In the states “where there has been change, it has been uniformly good news,” said Mr. Buckley, the NCES commissioner. Average scores increased from 2009 to last year for 16 states — Arkansas, Colorado, Georgia, Hawaii, Maine, Maryland, Michigan, Mississippi, Nevada, North Carolina, Rhode Island, South Carolina, Utah, Virginia, West Virginia, and Wyoming — and no state saw its average score decrease.
The NAEP results come on the eve of the release of a draft set of voluntary state science standards, developed by 26 states based on a framework set out by the National Research Council last summer.
A study released in December by Change the Equation, a Washington-based science education coalition, concluded that state science standards were “all over the map,” and that 15 states had set their proficiency standards at a level of rigor found to be below NAEP’s cutoff for basic science knowledge.

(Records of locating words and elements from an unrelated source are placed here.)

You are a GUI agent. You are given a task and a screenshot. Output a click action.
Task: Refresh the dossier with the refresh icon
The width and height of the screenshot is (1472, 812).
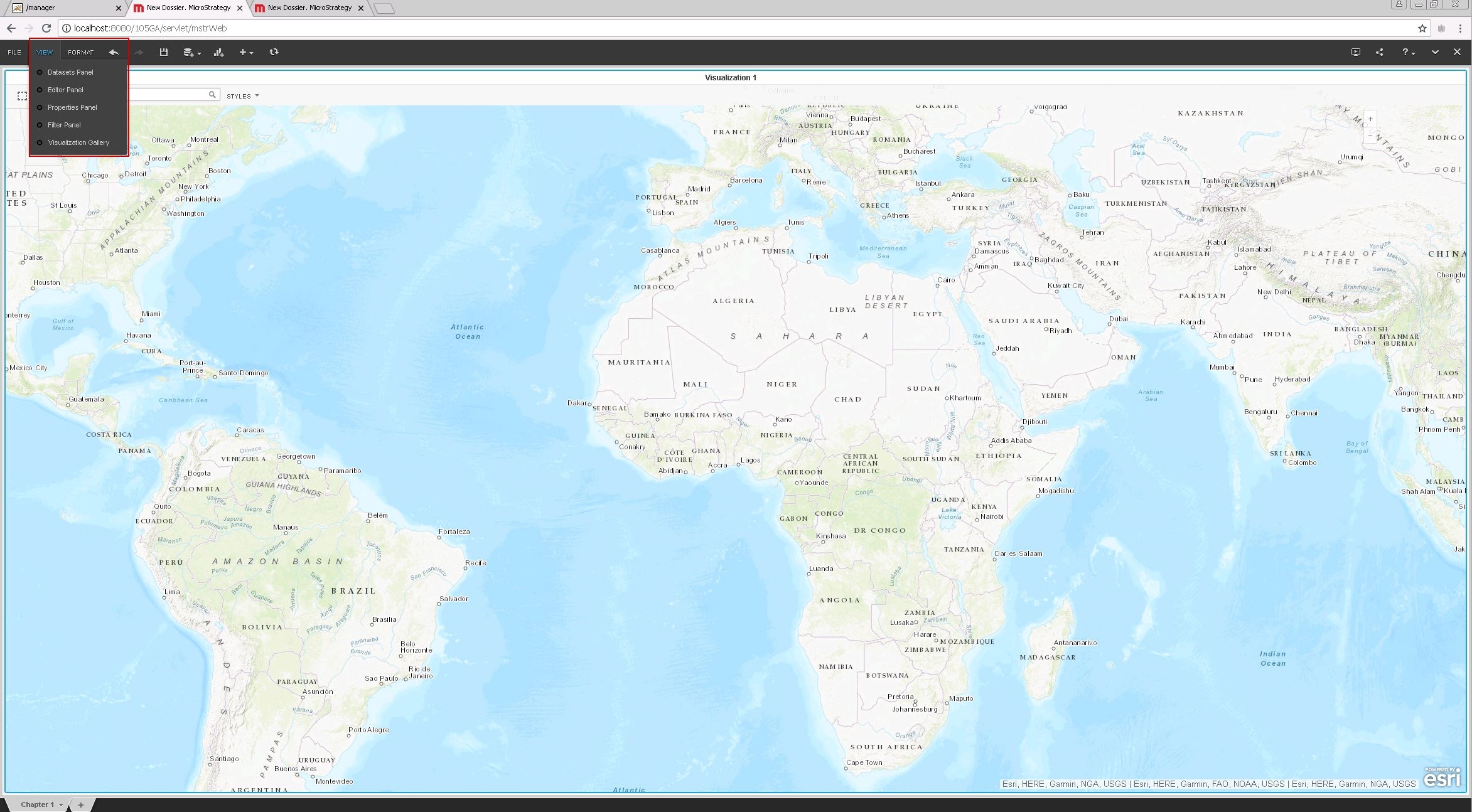[274, 52]
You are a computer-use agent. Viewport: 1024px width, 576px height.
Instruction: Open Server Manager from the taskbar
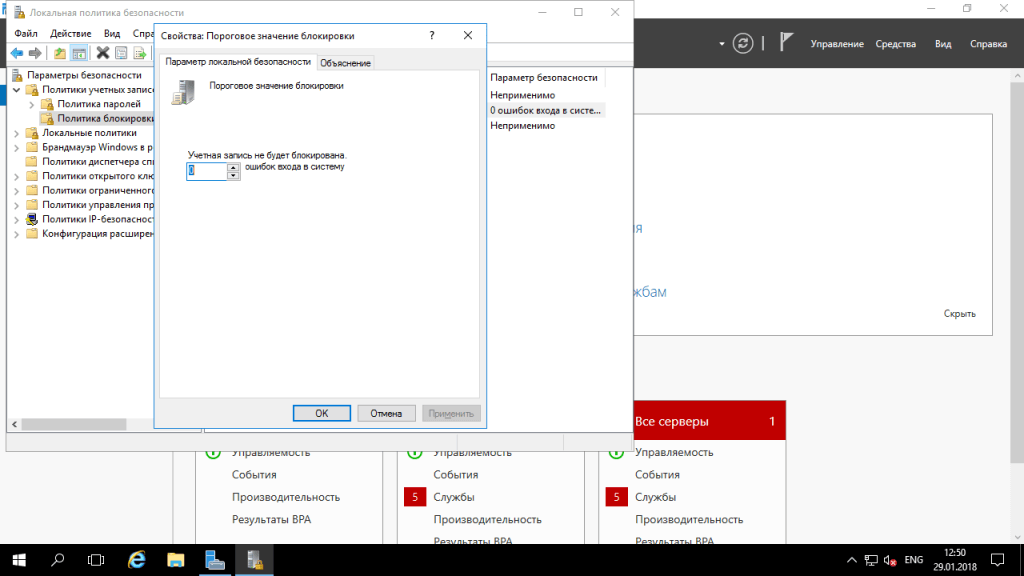click(214, 559)
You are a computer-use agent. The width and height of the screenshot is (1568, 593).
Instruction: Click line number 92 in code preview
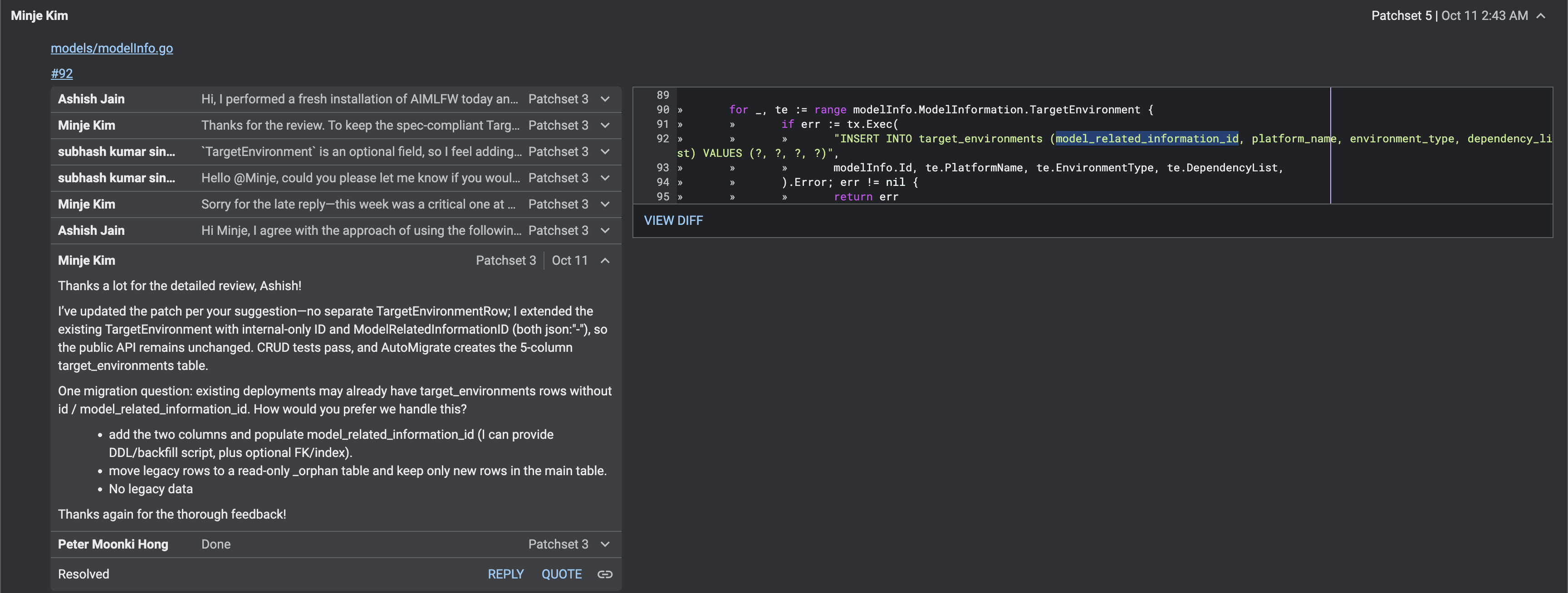(662, 139)
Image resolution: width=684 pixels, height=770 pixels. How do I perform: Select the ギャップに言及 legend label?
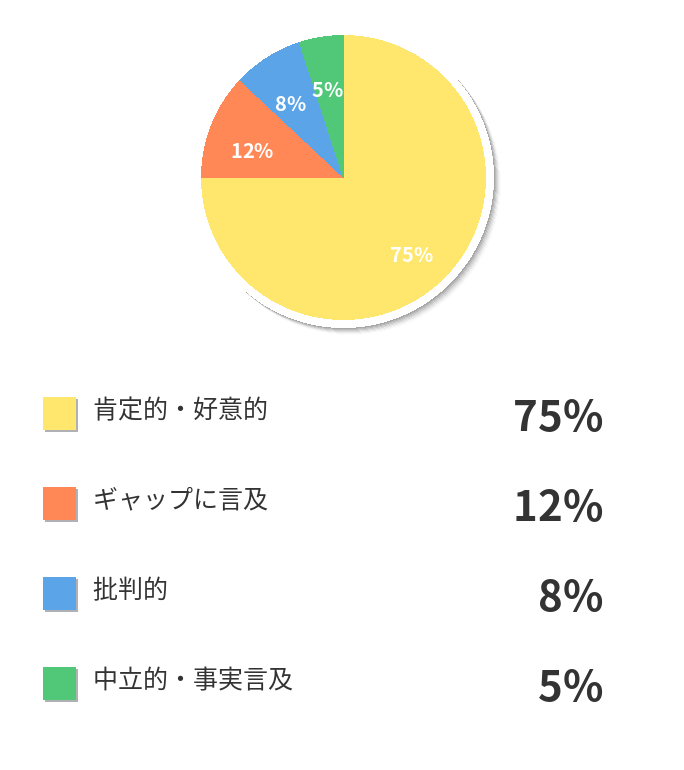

The national assessment itself beefed up the rigor of its science content for the 2009 administration of NAEP. It now asks students to identify and use science principles, and to use scientific inquiry and technological design.
An analysis of characteristics of schools participating in the 2011 NAEP shows that students who did hands-on science activities at least once a week in class scored 5 to 14 points higher than those who did fewer hands-on experiments.
“For me, a teacher, the more important aspect of these data is how students are engaged in doing hands-on activities in class,” said Hector Ibarra, a member of the NAEP governing board and a middle school science teacher at the Belin-Blank International Center for Gifted Education and Talent Development, located at the University of Iowa in Iowa City.
“There are many ways students can be exposed to science; some are more effective than others,” he said. “The question we need to ask is, ‘Are we creating a learning environment that truly challenges students’ skills and boosts achievement?’ ”
Results of a separate NAEP science test of students’ skills in hands-on experiments and computer-based simulations will be released next month, Mr. Buckley said.
“We’re very, very interested in tasks that look more like real science,” he said.
The national assessment typically tests science in grades 4, 8, and 12 every four years, but the off-year testing is part of a study linking NAEP to the Trends in International Mathematics and Science Study, or TIMSS, which tested 8th grade students in 48 countries. The National Center for Education Statistics plans to use the linkage study to give individual states international comparisons to accompany future NAEP scores.
The TIMSS results and the findings from the alignment project will be released in December, and NAEP and TIMSS for science will be administered on the same cycle from now on.
“It will be an interesting comparison, and maybe it will be a wake-up call, but we’ve had these wake-up calls before, and nobody’s really doing anything about science education,” Mr. Wheeler of the science teachers’ association said. “If we don’t do anything different, we shouldn’t expect different results.”